Cave v. Tyler
Before: McFarland
Synopsis
The facts are stated in the opinion of the court.
McFARLAND, J.
—This is an action to quiet plaintiffs’ title to the right to the use, and a diversion through a ditch called the Mill Creek Zanja, of all the water of a natural stream called Mill Creek, and its tributaries. Judgment went for plaintiffs, and defendant Hannah S. Skinner appeals from an order denying her motion for a new trial.
Under our views of the case, it is not necessary to examine all of the questions presented, and the facts essential to the point of the decision may be briefly stated.
Mountain Home Creek is a tributary of Mill Creek, and Snow Creek is a tributary of Mountain Home Creek. Appellant owns land through which the two latter streams run, and which is riparian to the same. She acquired her right to this land in 1871, from the Southern Pacific Railroad Company, who acquired it in the same year from the United States government. Since 1888 she has used about fifteen inches of water from Mountain Home Creek, and about two inches from Snow Creek, for the necessary irrigation of her land—upon which she grows trees, vines, and vegetables — and for domestic purposes; and this was not an unreasonable amount of water, as the court finds, for such purposes. At this point the land through which these streams run was part of the public domain of the United States. On Mill Creek, about fiv.e miles below appellant’s land, the respondents and their predecessors have, by means of said Mill Creek Zanja, continuously, since about the year 1853, diverted all the water flowing in said Mill Creek, for irrigation, and other purposes, and their diversion of the water has been open, notorious, and under a claim of right. They claim that by reason of such diversion they have the right to prevent appellant from using any of the water of the tributaries for her purposes as above stated, and the court so decreed.

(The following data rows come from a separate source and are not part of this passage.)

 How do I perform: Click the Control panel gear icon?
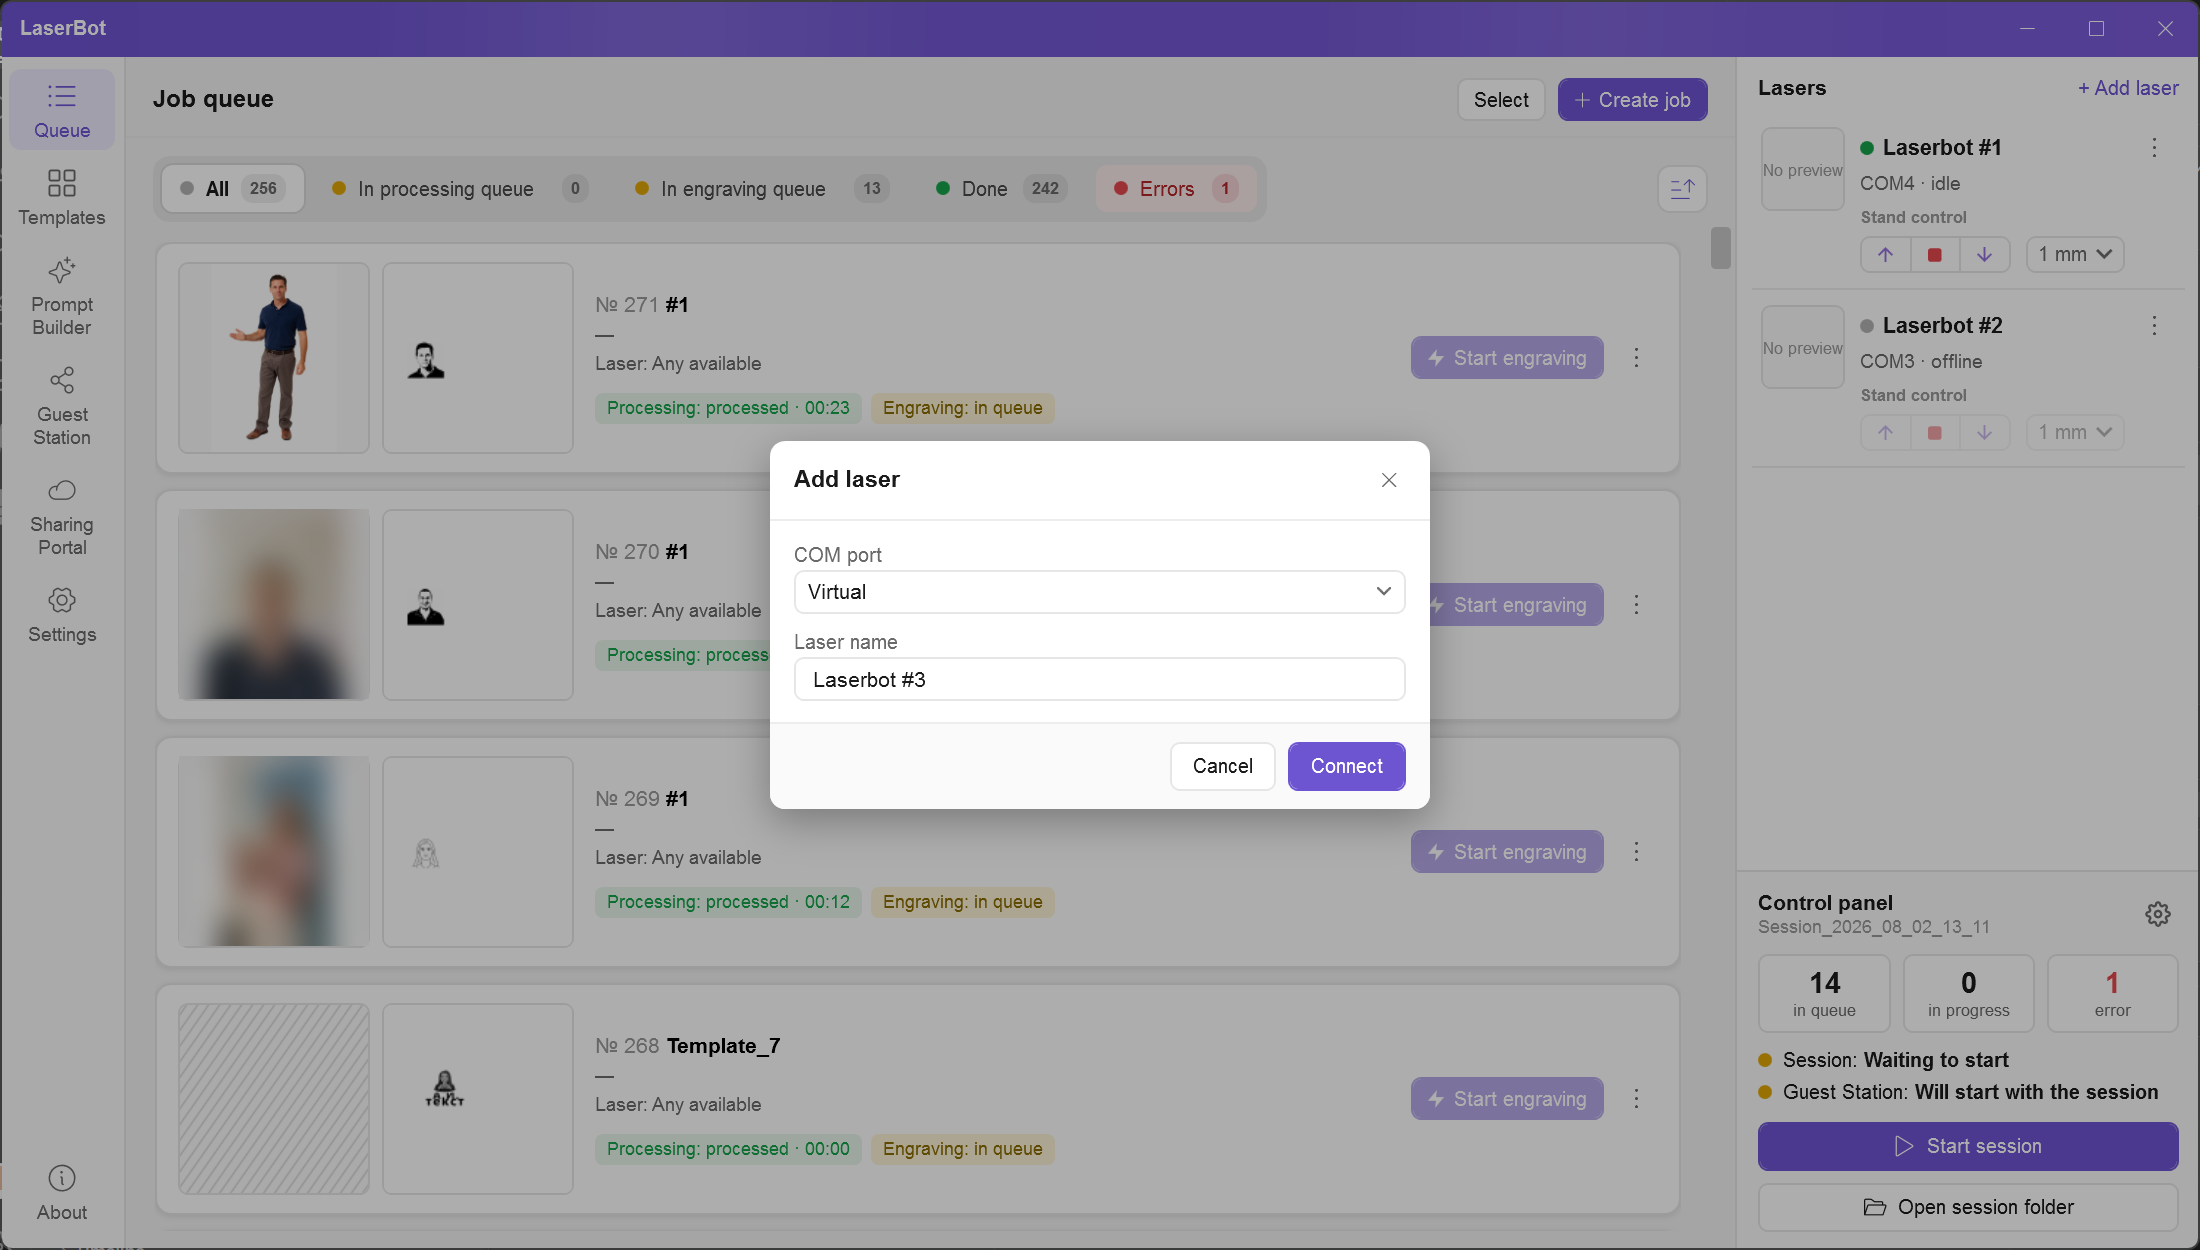pyautogui.click(x=2158, y=913)
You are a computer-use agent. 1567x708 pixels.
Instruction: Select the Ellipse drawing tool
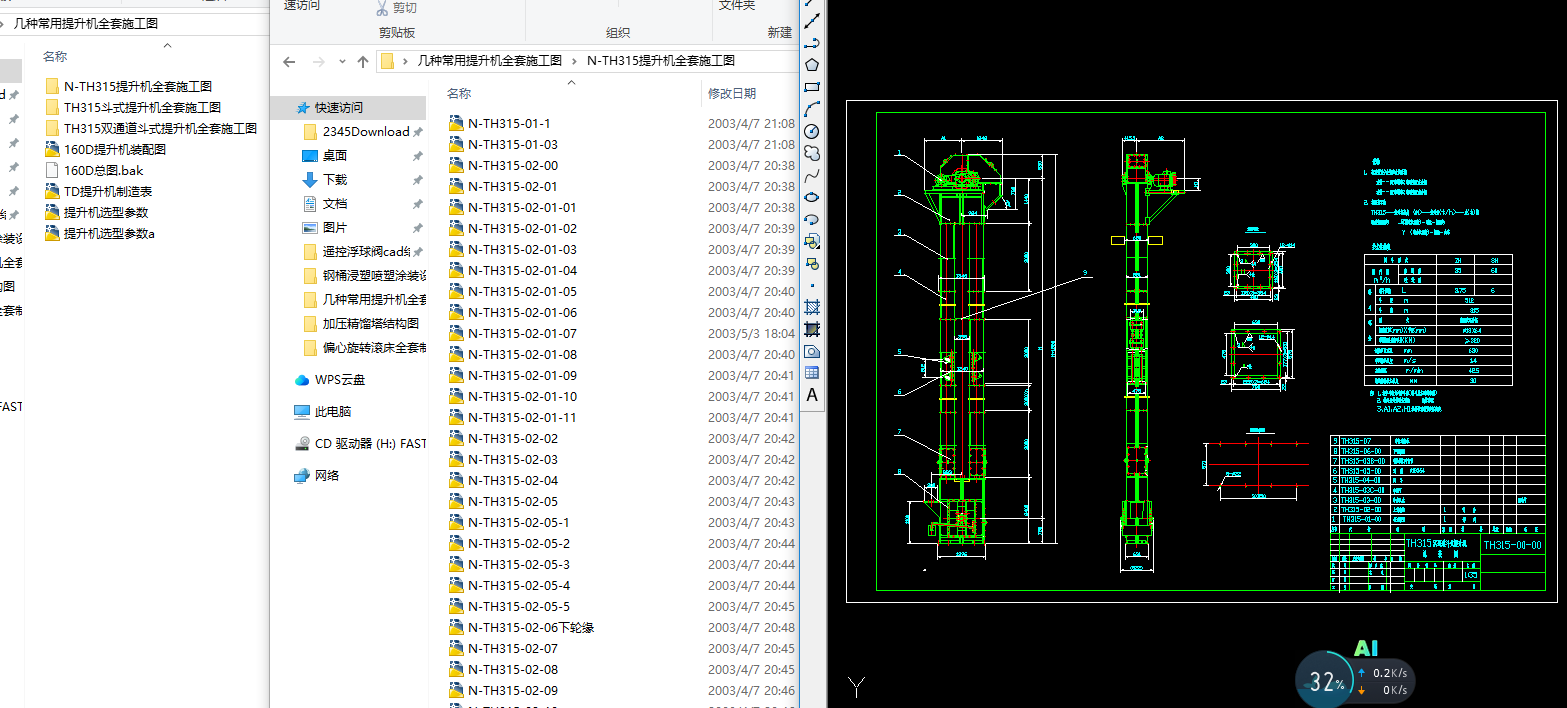tap(812, 197)

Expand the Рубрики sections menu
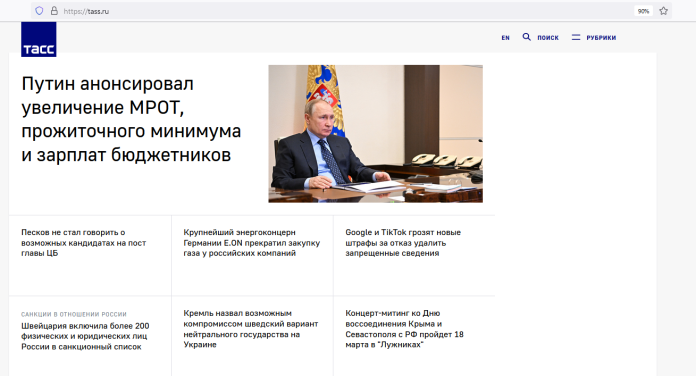pyautogui.click(x=601, y=38)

Respondents do not claim any rights as riparian proprietors. It is not found that they own any land whatever on Mill Creek. They claim solely as appropriators. Of course, under the general law, they acquired no rights by prescription, as against appellant or her predecessors, who were upper riparian proprietors; for a diversion of the water after it had passed her
[568]
land, which did not in any way interfere with- its natural flow over her land, was not an invasion of her right which she was called upon to notice.